A Musical Feast: Killer Meteor Plays On Your Heartstrings

by Bianca Spriggs

To hear Eric Smith tell it, he’s just this guy who loves to make music. If you’ve ever been to the Sidebar, you’d know him right off the bat, because when he’s not on the road touring, he’s probably pouring you a shot, his grandfather’s name tattooed in bold black lettering on his forearm.

The homegrown handsome lead singer/songwriter for Killer Meteor is modest, speaking often and with genuine affection for his collaborators and band mates, past and present. He lights up like an all-night diner sign (the kind without missing letters) when he talks of being on the road for his art, even through the grimier parts like having to camp out on the side of the interstate while trying to figure out how to get the van to where it needs to go.

If you’re not familiar with them, Killer Meteor’s sound is part “takin’ em to church,” and part “midnight rambler,” a testament to Smith’s earlier influences which include classic country, Pink Floyd, and the Beatles. Their first album, Rescue Dogs and Ravens is primarily Smith’s brainchild in terms of songwriting, but also a labor of love for the folks that rallied around him to get the job done, including veteran music-man Fred Sexton, long-time co-conspirator, Robby Cosenza of These United States, Duane Lundy of Shangri-La Productions, and Smith’s cousin, Corey Wilson lead singer for Coralee and the Townies.

While Smith is excited about a DVD in the works featuring live performances by Killer Meteor and photos taken by noted regional photographer, Richie Wireman, Smith strives for integrity above all in the music, “I feel like Killer Meteor brings a certain honest piece of work to the listener. Honest and exposed. Struggles and triumphs. Desert highways and long lonely nights. Hard working hands and barbed wire.”

But for Smith, anyway, before the open road and calluses, he had to learn how to tune in, “I tend to be drawn in on matters of the heart and human emotion. If it doesn’t hurt a little, I may not be drawn to it…As a singer, my mother is a southern gospel singer and I grew up listening to her, in the car and around the house, singing along with old country songs. She never sang a melody that was already there. If the song had four part harmony, she’d add a fifth.

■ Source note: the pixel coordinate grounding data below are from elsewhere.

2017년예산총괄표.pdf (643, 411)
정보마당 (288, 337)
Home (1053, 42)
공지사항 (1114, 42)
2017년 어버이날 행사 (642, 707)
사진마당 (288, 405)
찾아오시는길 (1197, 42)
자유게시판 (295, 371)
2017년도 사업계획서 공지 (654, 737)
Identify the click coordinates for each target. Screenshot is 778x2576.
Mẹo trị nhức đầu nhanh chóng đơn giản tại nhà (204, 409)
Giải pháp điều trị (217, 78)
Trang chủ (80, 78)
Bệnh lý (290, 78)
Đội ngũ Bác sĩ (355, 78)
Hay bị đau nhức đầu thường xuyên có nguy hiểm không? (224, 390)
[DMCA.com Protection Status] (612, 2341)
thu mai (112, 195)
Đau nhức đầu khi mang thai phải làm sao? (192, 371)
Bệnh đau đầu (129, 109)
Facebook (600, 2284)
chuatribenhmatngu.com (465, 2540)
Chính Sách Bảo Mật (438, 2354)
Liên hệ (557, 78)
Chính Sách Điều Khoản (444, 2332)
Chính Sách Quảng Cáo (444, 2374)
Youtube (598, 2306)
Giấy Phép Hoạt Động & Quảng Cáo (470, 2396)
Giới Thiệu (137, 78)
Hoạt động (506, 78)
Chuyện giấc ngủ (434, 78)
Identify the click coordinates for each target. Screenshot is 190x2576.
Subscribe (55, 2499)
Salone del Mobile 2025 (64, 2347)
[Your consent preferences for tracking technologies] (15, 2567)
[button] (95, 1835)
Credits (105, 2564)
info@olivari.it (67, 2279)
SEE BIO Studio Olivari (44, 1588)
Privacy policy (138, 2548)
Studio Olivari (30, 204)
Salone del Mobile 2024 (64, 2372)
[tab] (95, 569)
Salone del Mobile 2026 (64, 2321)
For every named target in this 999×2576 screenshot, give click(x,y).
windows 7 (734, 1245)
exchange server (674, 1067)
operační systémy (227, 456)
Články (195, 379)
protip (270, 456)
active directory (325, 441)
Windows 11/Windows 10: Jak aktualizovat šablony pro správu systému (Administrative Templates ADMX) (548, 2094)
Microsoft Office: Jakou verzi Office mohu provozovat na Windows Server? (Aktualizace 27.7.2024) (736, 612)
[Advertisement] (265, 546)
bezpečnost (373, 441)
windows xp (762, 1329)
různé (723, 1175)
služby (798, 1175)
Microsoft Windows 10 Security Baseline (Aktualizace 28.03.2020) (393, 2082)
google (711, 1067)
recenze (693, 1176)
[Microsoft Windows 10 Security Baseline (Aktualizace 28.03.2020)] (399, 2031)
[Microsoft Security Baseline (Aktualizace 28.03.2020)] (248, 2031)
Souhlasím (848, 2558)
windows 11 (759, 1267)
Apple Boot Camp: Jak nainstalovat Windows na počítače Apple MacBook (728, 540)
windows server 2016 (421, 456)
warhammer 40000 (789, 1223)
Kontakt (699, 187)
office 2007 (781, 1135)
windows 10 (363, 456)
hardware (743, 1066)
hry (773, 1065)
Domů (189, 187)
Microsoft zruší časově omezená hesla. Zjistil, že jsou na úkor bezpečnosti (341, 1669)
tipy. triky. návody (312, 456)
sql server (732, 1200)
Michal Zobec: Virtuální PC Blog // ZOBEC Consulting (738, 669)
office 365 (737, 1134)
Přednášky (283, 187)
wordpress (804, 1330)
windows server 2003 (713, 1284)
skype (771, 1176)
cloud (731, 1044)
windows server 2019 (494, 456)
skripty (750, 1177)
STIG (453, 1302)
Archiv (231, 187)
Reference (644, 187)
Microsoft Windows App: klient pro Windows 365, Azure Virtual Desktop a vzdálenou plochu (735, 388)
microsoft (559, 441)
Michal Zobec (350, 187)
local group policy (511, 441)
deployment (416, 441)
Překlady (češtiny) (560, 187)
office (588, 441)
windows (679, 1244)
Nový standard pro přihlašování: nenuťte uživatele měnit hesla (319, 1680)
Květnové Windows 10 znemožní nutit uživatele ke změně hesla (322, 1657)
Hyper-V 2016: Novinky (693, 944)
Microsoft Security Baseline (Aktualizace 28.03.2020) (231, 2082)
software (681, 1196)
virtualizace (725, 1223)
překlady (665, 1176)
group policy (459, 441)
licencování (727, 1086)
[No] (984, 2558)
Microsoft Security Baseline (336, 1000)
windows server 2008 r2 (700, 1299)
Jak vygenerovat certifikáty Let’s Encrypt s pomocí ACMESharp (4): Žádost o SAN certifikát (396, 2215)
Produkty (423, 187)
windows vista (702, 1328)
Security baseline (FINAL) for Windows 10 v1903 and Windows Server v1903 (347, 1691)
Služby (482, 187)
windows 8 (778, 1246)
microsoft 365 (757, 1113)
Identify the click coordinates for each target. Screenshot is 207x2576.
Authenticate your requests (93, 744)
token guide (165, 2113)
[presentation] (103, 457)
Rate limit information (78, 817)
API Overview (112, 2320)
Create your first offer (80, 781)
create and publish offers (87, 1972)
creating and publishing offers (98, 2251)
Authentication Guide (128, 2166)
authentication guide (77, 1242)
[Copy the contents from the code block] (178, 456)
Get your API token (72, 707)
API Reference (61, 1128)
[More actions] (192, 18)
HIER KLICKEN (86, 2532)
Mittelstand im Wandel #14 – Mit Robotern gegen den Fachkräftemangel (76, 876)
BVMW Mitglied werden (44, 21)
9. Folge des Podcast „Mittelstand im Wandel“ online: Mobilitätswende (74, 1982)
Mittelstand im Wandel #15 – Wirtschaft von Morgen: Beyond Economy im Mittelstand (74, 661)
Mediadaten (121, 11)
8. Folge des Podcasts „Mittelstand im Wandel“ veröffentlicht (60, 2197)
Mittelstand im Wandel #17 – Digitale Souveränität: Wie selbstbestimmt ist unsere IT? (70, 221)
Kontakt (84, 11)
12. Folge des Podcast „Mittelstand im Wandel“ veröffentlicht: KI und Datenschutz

You can hear the purest of hearts pour out of her when she is singing. She gave me some of my fondest memories and the gift of an ability to hear music.”

Friday, November 26th is a “Musical Feast Housewarming at The Hive.” Five bucks gets you into this intimate set featuring Killer Meteor which is comprised of a veritable who’s who of local musicians: Eric Smith on lead guitar and vocals, Emily Hagihara on drums/background vocals, Blake Cox on bass/vocals, and Rachael Yanarella on violin.

Another local gem, Carla Brown, owner of The Hive, a “green salon” is a true arts enthusiast with a passion for hosting artists and musicians in her space. “It’s a listening room situation,” she says, “People feel obligated to actually listen to the music.” This is a welcome contrast to the typical bar scene where people are shouting out cocktails over the type of music that should be stopping hearts and traffic when housed in the right facility. So between the acoustics of The Hive and the layout of this intimate space, the audience is in for a rare treat and should be prepared to see more than one lens lurking around as the performance will be officially filmed and photographed.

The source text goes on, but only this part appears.